List of tasks
1 – Answer these questions from the passage on smart cities and cyber risk.
(a) What share of the global population does the UN estimate will live in cities by 2050?
(b) How many fully fledged major smart cities did Frost and Sullivan predict there will be by 2025?
(c) How often are UK councils hit by attacks, according to the freedom of information request from Gallagher?
2 – Copy the passage on smart cities and cyber risk word for word, starting at "In addition to" and continuing up to and including "from each other.".

Document passage
>>>

A combination of job prospects, local amenities and other attractions is drawing more people to city living than ever before. Indeed, the UN estimates that by 2050 two-thirds of the global population will be living in cities, up from just over half currently. However, at the same time central government investment for urban areas continues to shrink, with UK cities being on “life support” due to lack of funding from Westminster for instance.
To cope with increasing populations and tightening budgets, civic managers are looking at better ways of doing more with less through automation technologies. While the creation of these “smart cities” has the potential to drive efficiencies and improve services, their implementation needs to be coupled with robust cybersecurity solutions and practices to mitigate the vulnerabilities that would make them attractive targets for threat actors.
What’s at risk?
Tempted by the possibilities of being able to remotely control and monitor assets and processes throughout their districts, city administrators are implementing smart technologies across a whole host of services. These include streetlighting, transportation, traffic control and utilities. Frost and Sullivan has predicted that there will be at least 26 fully fledged major smart cities around the world by 2025.
However, through greater connectivity comes greater risk and the results of a successful cyber attack on smart city infrastructure can be catastrophic. For instance, an attack against a city’s electricity grid could knock out power for an extended period resulting in businesses not being able to operate, and residents having to be without heating, lighting and cooking facilities. Another example could be that IoT sensors being used to notify refuse collectors when to pick up waste are taken down. The result would be that rubbish piles up for weeks at a time creating a public health risk.
In addition to the physical impact of a cyber attack, these systems run on a significant amount of data, including personal information, which presents another tempting target for thieves.
How severe is the threat?
Attacks against the IT systems of public sector authorities are happening almost continuously, with UK councils being hit by 800 every hour according to a freedom of information request from insurance brokers Gallagher. This should offer cause for concern to those in charge of smart cities as once a threat actor has infiltrated the IT environment, they could move laterally into an OT system if they are not properly segmented from each other.

<<<

Dataset section
>>>

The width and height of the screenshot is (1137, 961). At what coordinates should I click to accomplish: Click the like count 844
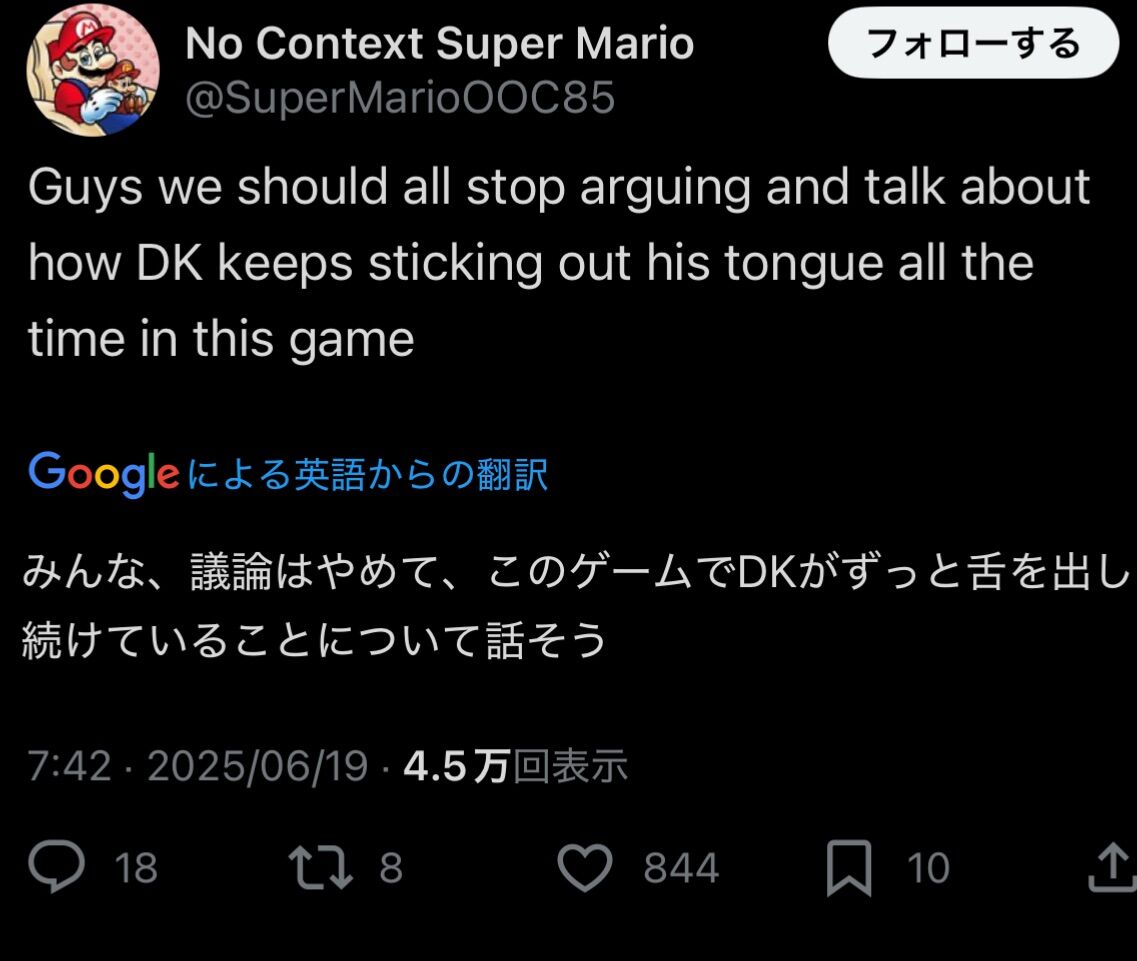(x=681, y=868)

<<<

Problem solutions
1 –
(a) Two-thirds.
(b) At least 26.
(c) 800 every hour.

2 –
In addition to the physical impact of a cyber attack, these systems run on a significant amount of data, including personal information, which presents another tempting target for thieves.
How severe is the threat?
Attacks against the IT systems of public sector authorities are happening almost continuously, with UK councils being hit by 800 every hour according to a freedom of information request from insurance brokers Gallagher. This should offer cause for concern to those in charge of smart cities as once a threat actor has infiltrated the IT environment, they could move laterally into an OT system if they are not properly segmented from each other.